▸ **Task prompt**
Nothing in the data may be changed; retype all of it.

Collected data
================
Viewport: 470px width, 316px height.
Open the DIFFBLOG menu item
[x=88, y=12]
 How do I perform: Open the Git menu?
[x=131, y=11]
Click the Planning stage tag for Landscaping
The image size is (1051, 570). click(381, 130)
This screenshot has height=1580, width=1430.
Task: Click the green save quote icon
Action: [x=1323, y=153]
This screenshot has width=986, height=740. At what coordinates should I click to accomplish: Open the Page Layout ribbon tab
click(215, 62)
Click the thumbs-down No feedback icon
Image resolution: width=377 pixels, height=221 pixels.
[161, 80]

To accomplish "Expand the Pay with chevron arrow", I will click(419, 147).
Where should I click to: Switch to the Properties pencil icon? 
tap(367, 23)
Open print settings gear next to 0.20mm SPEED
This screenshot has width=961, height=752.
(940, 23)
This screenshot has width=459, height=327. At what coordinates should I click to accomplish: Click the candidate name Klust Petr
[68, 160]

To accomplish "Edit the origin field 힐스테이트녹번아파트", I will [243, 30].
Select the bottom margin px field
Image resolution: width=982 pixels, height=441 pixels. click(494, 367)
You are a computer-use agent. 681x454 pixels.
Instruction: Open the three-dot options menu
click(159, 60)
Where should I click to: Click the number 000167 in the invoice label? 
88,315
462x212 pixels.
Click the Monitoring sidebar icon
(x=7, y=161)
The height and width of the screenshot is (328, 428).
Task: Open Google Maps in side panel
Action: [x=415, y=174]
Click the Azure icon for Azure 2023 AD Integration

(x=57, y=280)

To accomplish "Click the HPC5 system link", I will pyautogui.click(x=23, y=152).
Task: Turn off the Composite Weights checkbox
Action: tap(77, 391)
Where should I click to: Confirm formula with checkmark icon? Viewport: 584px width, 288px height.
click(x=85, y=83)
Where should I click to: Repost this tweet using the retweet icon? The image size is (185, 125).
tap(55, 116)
================
▸ **Response to the exercise**
Viewport: 470px width, 316px height.
Open the DIFFBLOG menu item
[x=88, y=12]
 How do I perform: Open the Git menu?
[x=131, y=11]
Click the Planning stage tag for Landscaping
The image size is (1051, 570). click(381, 130)
This screenshot has height=1580, width=1430.
Task: Click the green save quote icon
Action: [x=1323, y=153]
This screenshot has width=986, height=740. At what coordinates should I click to accomplish: Open the Page Layout ribbon tab
click(215, 62)
Click the thumbs-down No feedback icon
Image resolution: width=377 pixels, height=221 pixels.
[161, 80]

To accomplish "Expand the Pay with chevron arrow", I will click(419, 147).
Where should I click to: Switch to the Properties pencil icon? 
tap(367, 23)
Open print settings gear next to 0.20mm SPEED
This screenshot has width=961, height=752.
(940, 23)
This screenshot has width=459, height=327. At what coordinates should I click to accomplish: Click the candidate name Klust Petr
[68, 160]

To accomplish "Edit the origin field 힐스테이트녹번아파트", I will [243, 30].
Select the bottom margin px field
Image resolution: width=982 pixels, height=441 pixels. click(494, 367)
You are a computer-use agent. 681x454 pixels.
Instruction: Open the three-dot options menu
click(159, 60)
Where should I click to: Click the number 000167 in the invoice label? 
88,315
462x212 pixels.
Click the Monitoring sidebar icon
(x=7, y=161)
The height and width of the screenshot is (328, 428).
Task: Open Google Maps in side panel
Action: [x=415, y=174]
Click the Azure icon for Azure 2023 AD Integration

(x=57, y=280)

To accomplish "Click the HPC5 system link", I will pyautogui.click(x=23, y=152).
Task: Turn off the Composite Weights checkbox
Action: tap(77, 391)
Where should I click to: Confirm formula with checkmark icon? Viewport: 584px width, 288px height.
click(x=85, y=83)
Where should I click to: Repost this tweet using the retweet icon? The image size is (185, 125).
tap(55, 116)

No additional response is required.